■ Sunulan Metin ■
########################################

Aksigorta’nın hasarda dijital dönüşümü başlattığını söyleyen Aksigorta Hasar ve Hukuktan Sorumlu Genel Müdür Yardımcısı Soner Akkaya, ihbar, ekspertiz, inceleme ve ödeme aşamalarının tümünde dijital teknoloji kullanarak dosyaları hızla çözüme kavuşturduklarını belirtti. Özel bir teknoloji sayesinde bir hasar ihbarının davaya dönüşme olasılığını tahminleme projesini de hayata geçirdiklerini aktaran Akkaya, “Dünyanın en etkin, en verimli süreçlerine bile sahip olsanız eğer müşteri memnuniyetini sağlayamıyorsanız başarıya ulaşamamışsınız demektir. Çünkü hasar tarafı tamamen müşteri memnuniyetiyle beslenen ve katma değer sağlamaya entegre olmuş bir süreç” şeklinde konuştu.
Röportaj: Birant Yıldız
Soner Bey, hasar süreci sigortacılığın en kritik süreçlerinden biri. Sektör son yıllarda özellikle oto fiyatlarındaki hızlı artıştan dolayı zor bir dönem geçiriyor. Siz nasıl değerlendiriyorsunuz hasar süreçlerini?
Şöyle başlayabiliriz: Biz gerçekten müşterinin en acı anında devreye giren hasar sürecini yürütüyoruz. Ne zaman ki müşterinin başına bir hasar geliyor, o noktadan sonra temas ettiği bölüm biz oluyoruz. Bu nedenle de elementer sigortacılığın aracılardan sonra müşterileriyle doğrudan temas ettiği tek nokta hasar süreçleri diyebiliriz.
Burada yaşanan deneyim çok kritik. Hatta bu deneyimin sonraki dönemlerde poliçe yenileme dönemlerinde de en belirleyici etkenlerden olduğunu görüyoruz. Yani, fiyat da önemli ama, eğer hasar sonrasında olumlu bir deneyim yaşayıp iyi bir hizmet aldıysanız, kuvvetle muhtemel sonraki yıl tekrar aynı sigorta şirketiyle yola devam ediyorsunuz.
Yaşanacak bir olumsuz bir deneyimse sonraki yıl o sigorta şirketiyle yolları ayırmanıza sebep olabiliyor. Yani ileriye yönelik bir tercih noktasında hasarda alınan hizmet kritik önemde.
Peki Aksigorta bu rekabet ortamında o müşteriyi hasar anında yakalayıp onun gönlüne girmek için neler yapıyor?

########################################

■ Gösterilen Bilgiler ■
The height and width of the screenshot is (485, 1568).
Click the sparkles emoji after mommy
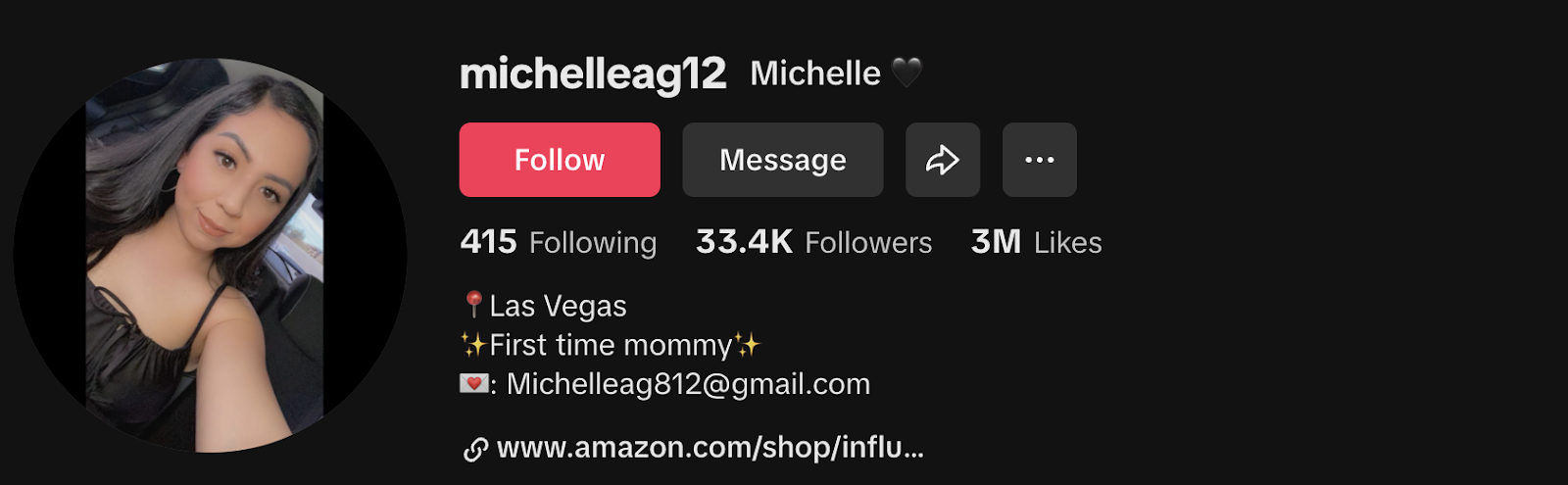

########################################

■ Yazılı Problem ■
Aksigorta'nın hasar süreçleri üzerine yapılan röportajı, son sorunun ardından devam ettirebilir misiniz?

■ Aşağıdaki Yanıt ■
Hasar süreçleri pek çok faktörden etkileniyor. Öncelikle buraya teknolojik gelişmeleri koymamız lazım. Yapay zekanın geldiği nokta inanılmaz; robotlar artık pek çok konuda devreye girmiş durumda. Teknolojik gelişmeler bizim hasar süreçlerimizi de doğrudan etkileyen başlıklardan biri. İkinci bir başlıksa makroekonomik koşullar. Yani ülkemizdeki faiz politikası, kurların durumu, enflasyon ve araç bedelleri de hasar tarafındaki süreçlerin maliyetlerini doğrudan etkileyen faktörlerin başında geliyor.
Hasar sürecinde iki konuya çok önem veriyoruz. Bunlardan biri dijitalleşme. Hasar pek çok sürecin olduğu bir alan; ana süreçler ve onların alt süreçleri var. Servisler, eksperler, mobil onarım firmaları, asistans firmaları, yedek parça tedarikçileri, avukatlar, medikal firmalar gibi birçok tedarikçiyle çalışıyoruz.
Yani hasar anında temasta olduğumuz çok geniş bir network olduğundan, pek çok noktada işimizi kolaylaştıran, verimliliğimizi artıran bir faktör olarak dijitalleşme öne çıkıyor.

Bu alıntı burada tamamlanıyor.